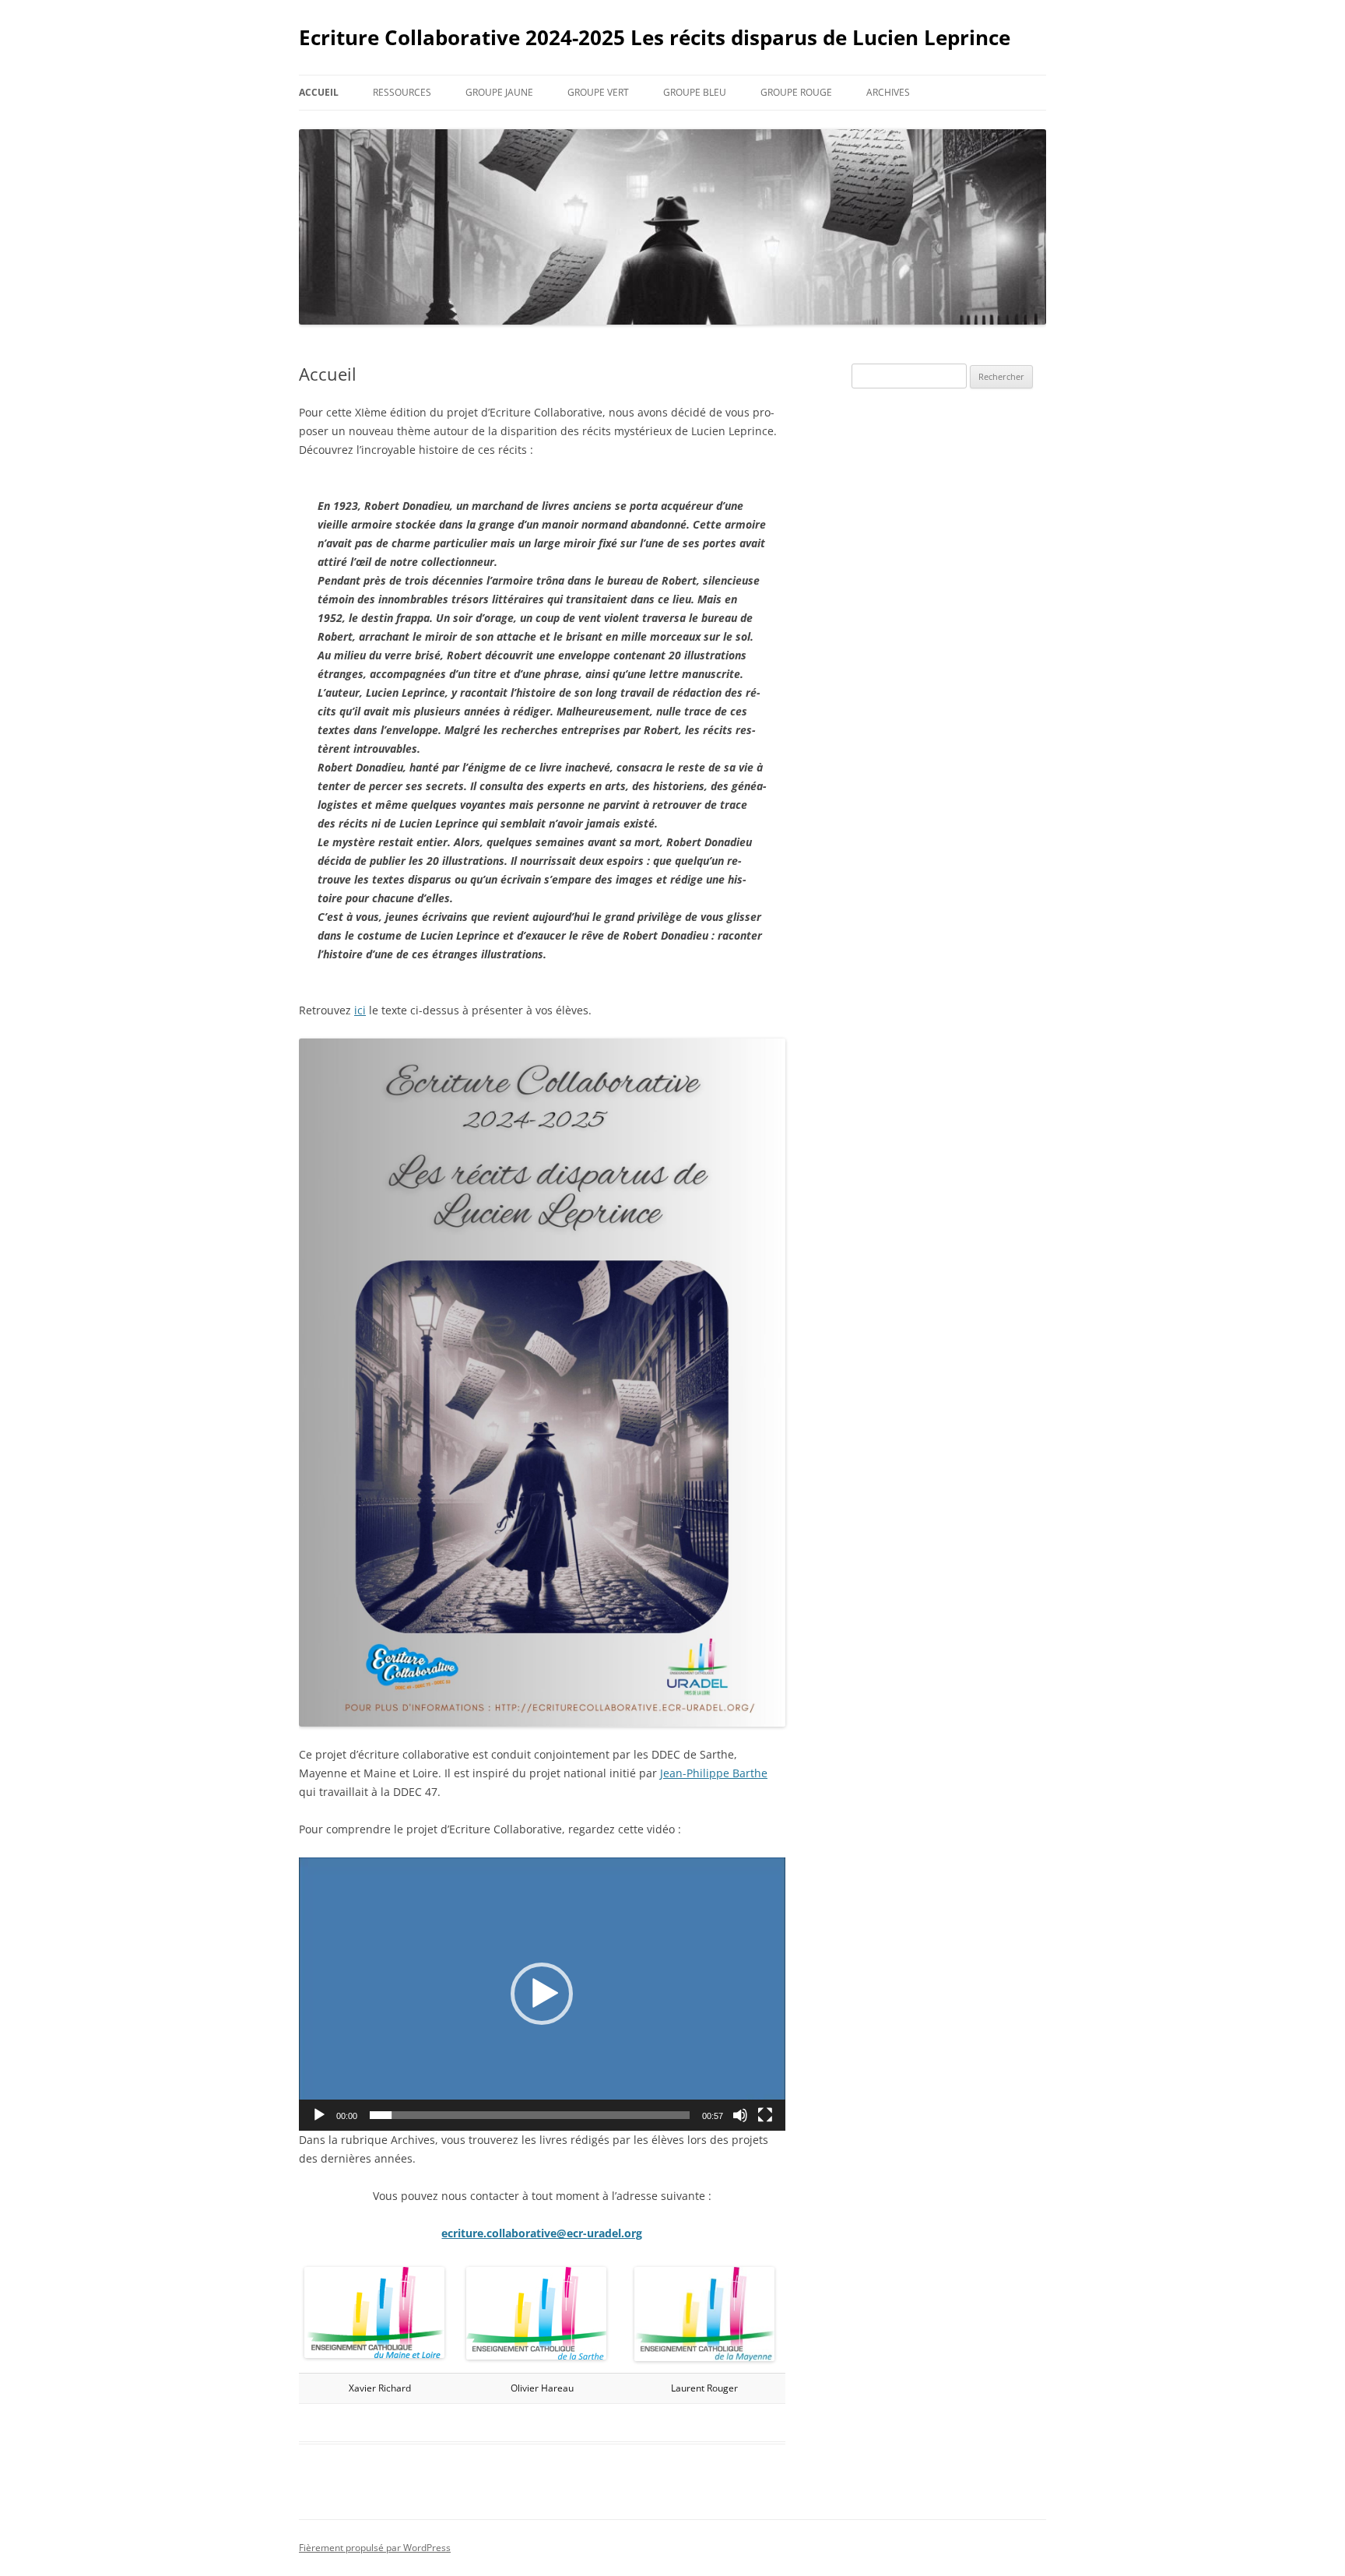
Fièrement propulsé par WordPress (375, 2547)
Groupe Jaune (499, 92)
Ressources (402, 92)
==
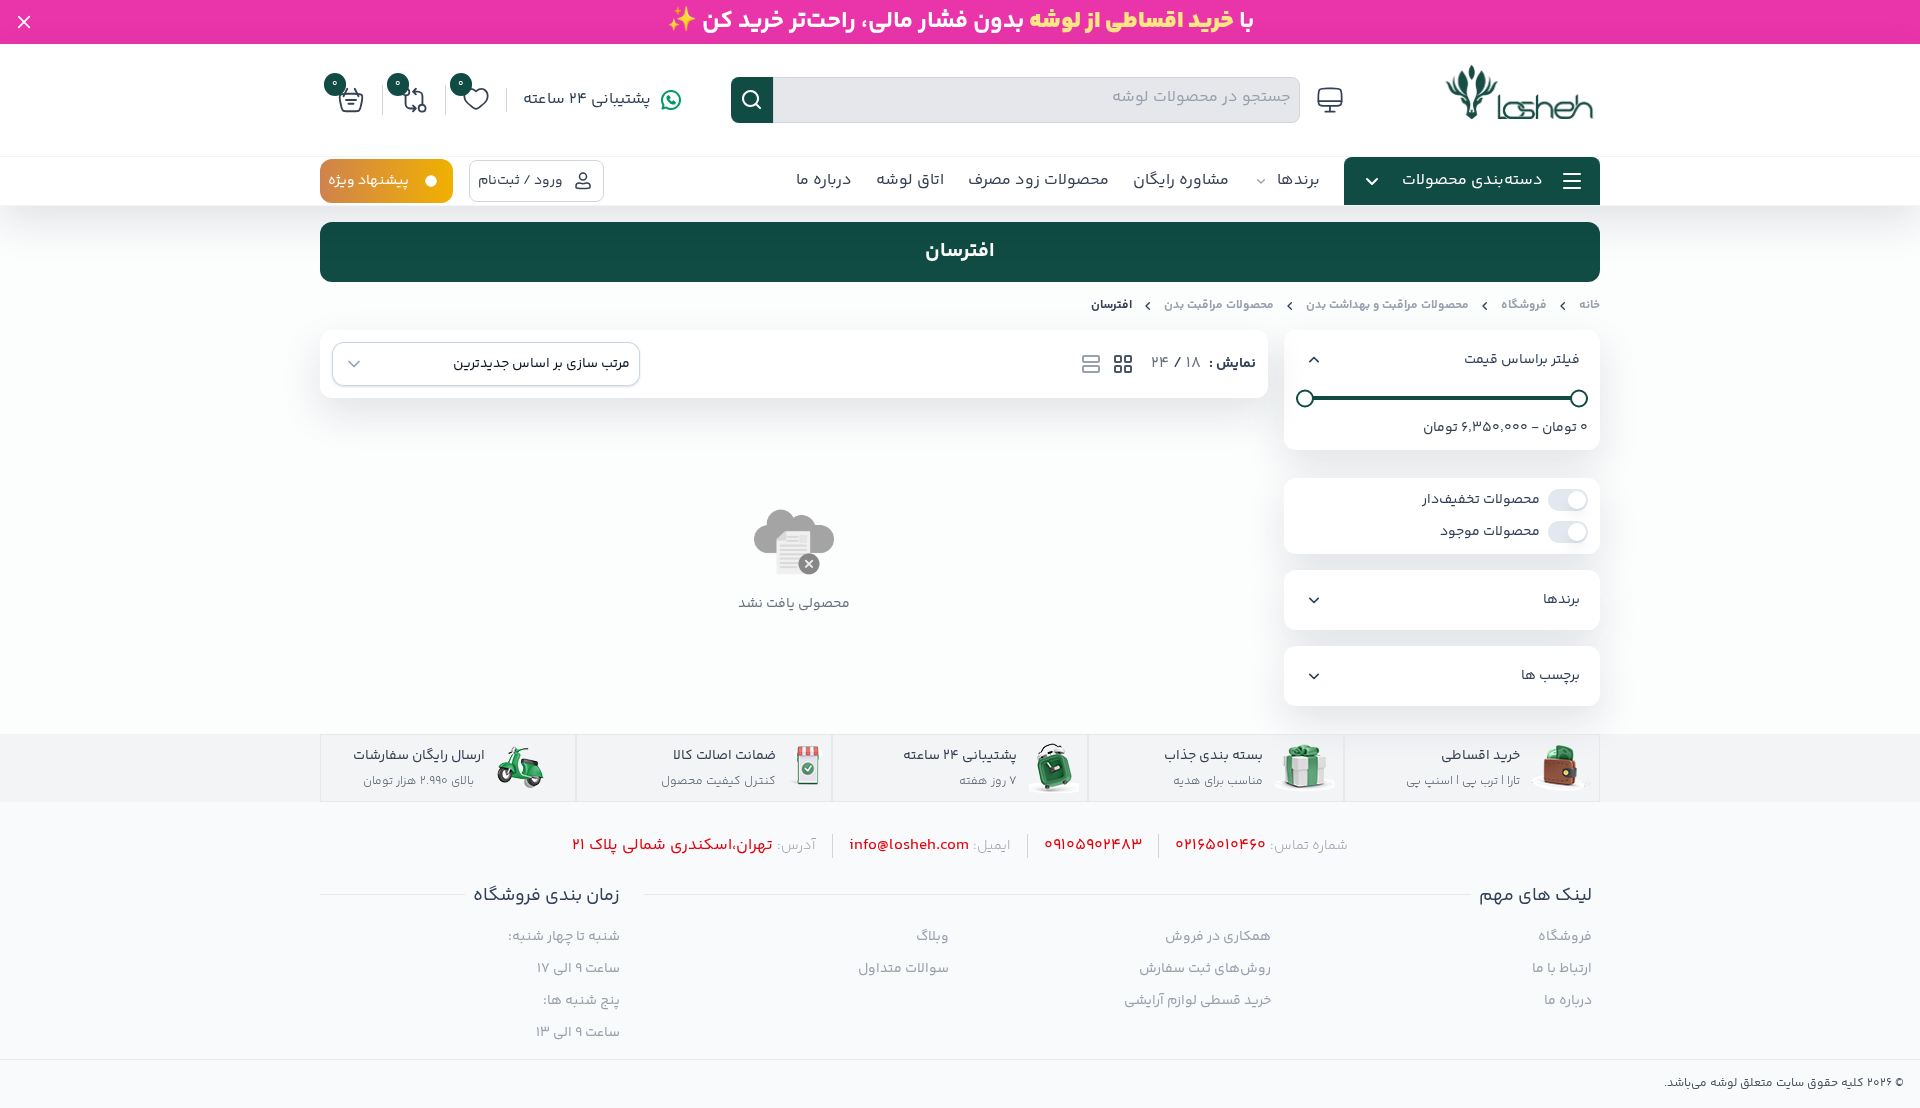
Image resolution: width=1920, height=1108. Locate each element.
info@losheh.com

*TASK REQUIREMENTS*.
Once you reach the line with "Image resolution: width=1920, height=1108." in the data above, copy it and every line after it exactly, up to and including the line with "info@losheh.com".

*YOUR RESPONSE*.
Image resolution: width=1920, height=1108. Locate each element.
info@losheh.com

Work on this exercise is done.